> [Brief]:
In the passage on multithreading, please state what the word "mutex" is short for.

> [Passage shown]:
In the multithreaded world, a completely new type of bugs related to race conditions comes into play, something that doesn’t exist in a regular day-to-day serial development. And these bugs are difficult to reproduce and difficult to debug. Also, most modern languages don’t have multithreading as something built-in, but more like an add-on, which requires time to master but is not useful outside multithreading programming.
Central concepts of multithreading: threads and mutexes
When it comes to development on multicore and multiprocessor systems1, two concepts are crucial: threads and mutexes. You can imagine threads as small programs that run side by side, but with addition that threads can communicate with each other using global variables, shared class instances, etc, in the same manner two functions communicate.
Two threads can run on the same processor, or on different processors. In case they run on the same processor, the operating system will run the first thread for a short time (called time slice), and then the second thread, etc. Since these slices are really short, the user will see them as running together in parallel.
Race condition
When two threads try to access the same part of memory, a problem known as race condition can arise. A consistent state of an object typically requires modifying a few memory locations in a certain order. Imagine a thread trying to inform another thread that it finished a certain task. It writes a result of the operation to memory location A and a completion flag to memory location B.
Imagine what would happen if thread 1 would write to memory location A, but then got interrupted, and then thread 2 would write to memory location A and then to memory location B. In this case part of the computation would get lost. Or imagine a situation where thread 1 wrote to location A then location B, but thread 2 saw the modification of location B without the modification to location A2. Thread 2 would read the wrong value.
Race conditions and mutexes
The event when the state of an object becomes inconsistent because of multithreading synchronization issues is called a race condition and can lead to difficult to debug bugs. To prevent them, programs use something called synchronization primitives. The most famous one is mutex (short for mutual exclusion): when a thread 1 wants to modify the resource which it doesn’t own exclusively, it calls the lock on the associated mutex. When thread 2 tries to lock the same mutex, the operating system will suspend it until thread 1 unlocks the mutex. Every change of the resource state while the mutex is locked will appear as an atomic operation for every other thread in the system.
This is the simplest mode of avoiding race conditions, but it comes with a price. In case of contention (when several threads are trying to lock the same mutex simultaneously), many threads will get suspended until the common mutex is unlocked. A system that is supposed to be faster when running on several processors suddenly becomes slower than when running on a single processor.
In our measurements, a single-threaded program took 0.5 ms to sum up an array of 100 million numbers. But a very naive implementation where four threads were accessing the same mutex-protected memory location to keep the intermediate result faired off much worse: 25 seconds. This is not the way to do multithreading!
Solutions for contention
Call critical section less often
The first remedy is to call the code in the critical section less often or to make it take less time. Imagine you wrote a memory allocator with function malloc that returns a single chunk of memory. If the program needs 2000 chunks, it will need to call malloc 2000 times. A simple extension to the API that returns an array of 2000 chunks will help mitigate the issue.

> [Listing]:
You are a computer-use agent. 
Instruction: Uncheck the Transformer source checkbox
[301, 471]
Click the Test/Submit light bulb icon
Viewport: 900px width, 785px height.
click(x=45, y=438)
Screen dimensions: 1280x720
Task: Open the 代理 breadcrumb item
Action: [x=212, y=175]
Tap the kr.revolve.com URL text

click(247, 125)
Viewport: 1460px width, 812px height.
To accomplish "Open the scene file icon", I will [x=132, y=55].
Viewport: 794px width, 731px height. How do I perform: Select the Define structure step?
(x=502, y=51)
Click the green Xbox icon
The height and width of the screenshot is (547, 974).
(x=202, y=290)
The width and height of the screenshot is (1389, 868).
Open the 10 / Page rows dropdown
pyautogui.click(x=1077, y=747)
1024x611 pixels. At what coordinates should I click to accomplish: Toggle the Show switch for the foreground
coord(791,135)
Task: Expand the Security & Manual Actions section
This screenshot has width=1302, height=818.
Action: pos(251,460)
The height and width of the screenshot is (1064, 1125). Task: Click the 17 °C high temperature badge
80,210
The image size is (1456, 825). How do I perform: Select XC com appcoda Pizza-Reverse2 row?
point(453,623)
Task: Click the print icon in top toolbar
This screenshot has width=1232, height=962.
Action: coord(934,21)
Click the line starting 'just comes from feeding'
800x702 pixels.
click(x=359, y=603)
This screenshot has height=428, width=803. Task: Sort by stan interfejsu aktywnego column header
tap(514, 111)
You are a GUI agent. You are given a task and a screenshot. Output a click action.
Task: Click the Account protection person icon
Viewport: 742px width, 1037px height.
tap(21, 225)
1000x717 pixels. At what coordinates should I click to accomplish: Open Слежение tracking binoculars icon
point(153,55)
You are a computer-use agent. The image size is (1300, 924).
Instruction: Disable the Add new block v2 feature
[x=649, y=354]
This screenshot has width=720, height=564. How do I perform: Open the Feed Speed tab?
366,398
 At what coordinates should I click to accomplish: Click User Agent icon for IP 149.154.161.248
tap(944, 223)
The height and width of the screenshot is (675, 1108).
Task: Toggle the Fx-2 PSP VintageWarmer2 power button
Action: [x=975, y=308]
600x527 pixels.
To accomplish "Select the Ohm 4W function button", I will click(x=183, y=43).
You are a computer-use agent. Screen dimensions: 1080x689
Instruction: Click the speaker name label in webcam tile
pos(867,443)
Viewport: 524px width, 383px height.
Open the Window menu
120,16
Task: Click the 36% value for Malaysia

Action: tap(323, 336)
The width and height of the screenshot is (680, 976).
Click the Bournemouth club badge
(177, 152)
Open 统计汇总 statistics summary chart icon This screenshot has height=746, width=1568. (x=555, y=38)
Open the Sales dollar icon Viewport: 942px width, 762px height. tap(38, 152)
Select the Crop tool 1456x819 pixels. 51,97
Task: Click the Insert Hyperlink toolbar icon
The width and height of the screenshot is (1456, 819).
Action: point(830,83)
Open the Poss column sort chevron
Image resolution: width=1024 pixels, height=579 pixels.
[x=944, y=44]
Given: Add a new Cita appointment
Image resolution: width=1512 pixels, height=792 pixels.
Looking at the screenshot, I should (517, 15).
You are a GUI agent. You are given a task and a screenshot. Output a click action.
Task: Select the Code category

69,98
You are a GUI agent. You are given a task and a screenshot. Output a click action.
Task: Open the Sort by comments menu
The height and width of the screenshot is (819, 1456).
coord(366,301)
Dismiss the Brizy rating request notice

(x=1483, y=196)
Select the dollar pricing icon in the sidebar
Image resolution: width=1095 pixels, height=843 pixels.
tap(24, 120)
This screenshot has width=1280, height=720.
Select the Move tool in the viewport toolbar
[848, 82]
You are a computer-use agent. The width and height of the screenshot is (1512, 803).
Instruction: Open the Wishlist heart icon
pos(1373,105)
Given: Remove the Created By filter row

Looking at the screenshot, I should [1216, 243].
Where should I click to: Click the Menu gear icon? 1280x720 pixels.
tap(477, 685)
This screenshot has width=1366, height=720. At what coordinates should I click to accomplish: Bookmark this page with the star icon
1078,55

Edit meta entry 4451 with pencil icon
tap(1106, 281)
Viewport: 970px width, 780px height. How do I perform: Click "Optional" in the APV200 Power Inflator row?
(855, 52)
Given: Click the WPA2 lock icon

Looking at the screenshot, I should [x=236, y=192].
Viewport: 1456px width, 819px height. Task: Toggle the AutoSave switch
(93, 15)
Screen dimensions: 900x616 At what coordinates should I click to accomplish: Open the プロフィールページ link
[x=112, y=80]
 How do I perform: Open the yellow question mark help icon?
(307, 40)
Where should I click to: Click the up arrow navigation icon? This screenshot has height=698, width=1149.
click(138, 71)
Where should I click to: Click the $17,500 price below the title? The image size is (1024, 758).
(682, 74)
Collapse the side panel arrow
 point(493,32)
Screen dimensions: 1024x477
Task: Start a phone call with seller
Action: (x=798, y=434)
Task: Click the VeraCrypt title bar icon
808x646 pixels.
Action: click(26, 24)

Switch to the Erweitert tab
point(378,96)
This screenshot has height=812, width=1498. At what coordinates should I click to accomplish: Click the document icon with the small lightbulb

> [Exercise response]:
Mutual exclusion.